Later, a second incentive withhold was added to address the costs of prescriptions. Again, if a provider did not prescribe too many pills, then the provider was given that withhold. It is important to understand that these withholds were not bonuses. These were monies removed from the allotted capitation check. They were also typically not returned to the provider as costs continued to rise.


  • Risk Pools

Because controlling spending by individual providers was proving difficult, the next model was to put doctors into “PODs” which were groupings of providers with similar specialties. This POD then also had an incentive withhold which was placed into a shared “risk pool.” If the POD did not meet the HMO targeted budget for spending, then the whole POD lost that withhold. If the POD meet the goals, then the entire POD shared the risk pool.


The next model for individual doctors to manage risk was the IPA. Providers joined the IPA to negotiate contracts and terms of the incentive withholds. But then the IPA became responsible for doing all of the administrative duties for billing and utilization review and authorizations. Some IPAs did this alone. Others turned to management service organizations (MSOs) and physician practice management companies (PPMs).
The IPAs tried a variety of cost containment strategies.
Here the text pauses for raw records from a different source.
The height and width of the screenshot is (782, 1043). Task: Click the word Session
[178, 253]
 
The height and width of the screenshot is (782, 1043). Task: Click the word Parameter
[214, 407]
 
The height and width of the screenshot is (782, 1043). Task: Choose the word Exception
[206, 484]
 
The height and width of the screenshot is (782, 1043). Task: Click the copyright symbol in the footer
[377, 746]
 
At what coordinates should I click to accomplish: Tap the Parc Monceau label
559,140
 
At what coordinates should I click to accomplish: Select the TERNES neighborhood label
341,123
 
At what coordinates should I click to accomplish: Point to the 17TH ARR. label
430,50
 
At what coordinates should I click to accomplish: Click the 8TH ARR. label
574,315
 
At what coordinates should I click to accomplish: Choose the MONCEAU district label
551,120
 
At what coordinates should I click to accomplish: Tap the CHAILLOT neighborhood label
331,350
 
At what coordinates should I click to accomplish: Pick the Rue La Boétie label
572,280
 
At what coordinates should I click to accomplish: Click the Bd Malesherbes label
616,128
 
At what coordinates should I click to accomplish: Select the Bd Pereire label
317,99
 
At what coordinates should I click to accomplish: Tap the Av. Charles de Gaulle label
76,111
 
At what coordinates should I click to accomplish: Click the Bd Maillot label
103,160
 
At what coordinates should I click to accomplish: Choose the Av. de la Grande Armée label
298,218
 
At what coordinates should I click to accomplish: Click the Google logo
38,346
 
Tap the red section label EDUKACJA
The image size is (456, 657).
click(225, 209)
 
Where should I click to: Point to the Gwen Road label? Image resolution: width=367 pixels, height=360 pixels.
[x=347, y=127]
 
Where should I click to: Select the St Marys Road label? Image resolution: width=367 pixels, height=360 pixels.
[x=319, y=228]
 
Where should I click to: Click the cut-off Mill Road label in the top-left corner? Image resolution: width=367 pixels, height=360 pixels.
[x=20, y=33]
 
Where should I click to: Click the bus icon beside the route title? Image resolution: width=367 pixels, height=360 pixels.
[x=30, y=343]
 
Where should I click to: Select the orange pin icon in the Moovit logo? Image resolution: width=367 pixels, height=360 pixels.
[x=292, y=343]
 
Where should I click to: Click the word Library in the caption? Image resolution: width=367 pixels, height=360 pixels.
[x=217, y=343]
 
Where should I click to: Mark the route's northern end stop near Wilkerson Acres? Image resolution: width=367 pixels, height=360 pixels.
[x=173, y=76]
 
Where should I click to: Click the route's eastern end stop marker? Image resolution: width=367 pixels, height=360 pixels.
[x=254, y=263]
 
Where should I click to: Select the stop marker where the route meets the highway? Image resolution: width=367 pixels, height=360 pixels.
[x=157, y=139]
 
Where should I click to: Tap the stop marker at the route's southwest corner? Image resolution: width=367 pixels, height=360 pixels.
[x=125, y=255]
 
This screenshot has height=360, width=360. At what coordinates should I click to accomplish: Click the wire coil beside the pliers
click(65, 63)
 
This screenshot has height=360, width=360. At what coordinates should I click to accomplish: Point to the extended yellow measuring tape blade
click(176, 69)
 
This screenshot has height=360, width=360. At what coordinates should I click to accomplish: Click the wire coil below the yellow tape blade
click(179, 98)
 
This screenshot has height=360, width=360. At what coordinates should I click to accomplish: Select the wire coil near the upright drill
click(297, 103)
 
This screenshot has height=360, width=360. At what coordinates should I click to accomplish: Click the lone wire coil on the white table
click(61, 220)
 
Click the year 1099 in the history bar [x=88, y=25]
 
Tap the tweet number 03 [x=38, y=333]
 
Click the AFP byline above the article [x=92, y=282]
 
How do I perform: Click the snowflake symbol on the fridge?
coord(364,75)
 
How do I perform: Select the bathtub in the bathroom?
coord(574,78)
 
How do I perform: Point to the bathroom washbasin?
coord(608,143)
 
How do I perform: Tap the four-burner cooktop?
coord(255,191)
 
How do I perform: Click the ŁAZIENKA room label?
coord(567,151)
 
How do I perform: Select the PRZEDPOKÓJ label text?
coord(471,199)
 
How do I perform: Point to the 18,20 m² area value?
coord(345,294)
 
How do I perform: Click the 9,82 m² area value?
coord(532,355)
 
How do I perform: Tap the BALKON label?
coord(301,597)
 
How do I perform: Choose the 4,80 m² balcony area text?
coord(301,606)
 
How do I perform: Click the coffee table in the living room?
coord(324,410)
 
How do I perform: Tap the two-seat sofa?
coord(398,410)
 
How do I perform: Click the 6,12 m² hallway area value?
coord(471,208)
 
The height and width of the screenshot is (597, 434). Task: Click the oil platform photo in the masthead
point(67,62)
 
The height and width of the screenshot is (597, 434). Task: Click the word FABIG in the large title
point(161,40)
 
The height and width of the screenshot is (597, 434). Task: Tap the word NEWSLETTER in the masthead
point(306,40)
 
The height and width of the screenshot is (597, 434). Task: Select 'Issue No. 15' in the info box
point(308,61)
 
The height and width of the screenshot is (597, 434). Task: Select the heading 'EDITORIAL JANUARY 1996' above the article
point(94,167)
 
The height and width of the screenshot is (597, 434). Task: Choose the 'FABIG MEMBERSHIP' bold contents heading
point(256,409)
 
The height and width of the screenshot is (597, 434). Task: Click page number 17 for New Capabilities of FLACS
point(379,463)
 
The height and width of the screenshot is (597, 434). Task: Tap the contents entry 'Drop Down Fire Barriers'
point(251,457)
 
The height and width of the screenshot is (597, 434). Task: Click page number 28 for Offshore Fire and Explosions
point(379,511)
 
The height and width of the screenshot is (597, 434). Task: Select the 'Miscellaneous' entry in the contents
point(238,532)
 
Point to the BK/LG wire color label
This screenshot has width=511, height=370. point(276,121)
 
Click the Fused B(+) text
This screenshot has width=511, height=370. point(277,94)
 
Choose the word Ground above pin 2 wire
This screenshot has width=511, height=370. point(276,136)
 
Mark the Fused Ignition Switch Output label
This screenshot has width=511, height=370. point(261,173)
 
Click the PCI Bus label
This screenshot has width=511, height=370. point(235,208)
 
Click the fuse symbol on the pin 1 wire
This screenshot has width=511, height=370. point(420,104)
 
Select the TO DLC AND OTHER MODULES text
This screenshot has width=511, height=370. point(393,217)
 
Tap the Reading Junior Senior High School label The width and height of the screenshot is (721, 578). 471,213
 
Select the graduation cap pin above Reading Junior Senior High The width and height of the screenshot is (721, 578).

Some tried to take the entire IPA capitation check and pay all primary care and all specialty care using a PMPM schedule. But under this model, providers were rewarded for doing as little as possible. As such, some PCPs referred all cases to specialists and did little preventive care. The IPA then tried to pay PCPs a modified fee-for-service model based on a complicated formula based on “productivity.” When this did not work in controlling costs and since capitation PMPM was rising with inflation, the IPAs tried paying specialists using a “zero-based-budget” method. Under this model all specialists in a given specialty were grouped together and allowed to be paid only a certain total amount. At the end of the month, all services by those specialists were added up and divided into the monthly amount. The specialists were then paid their pro rata share of the monthly amount based on the number of services provided.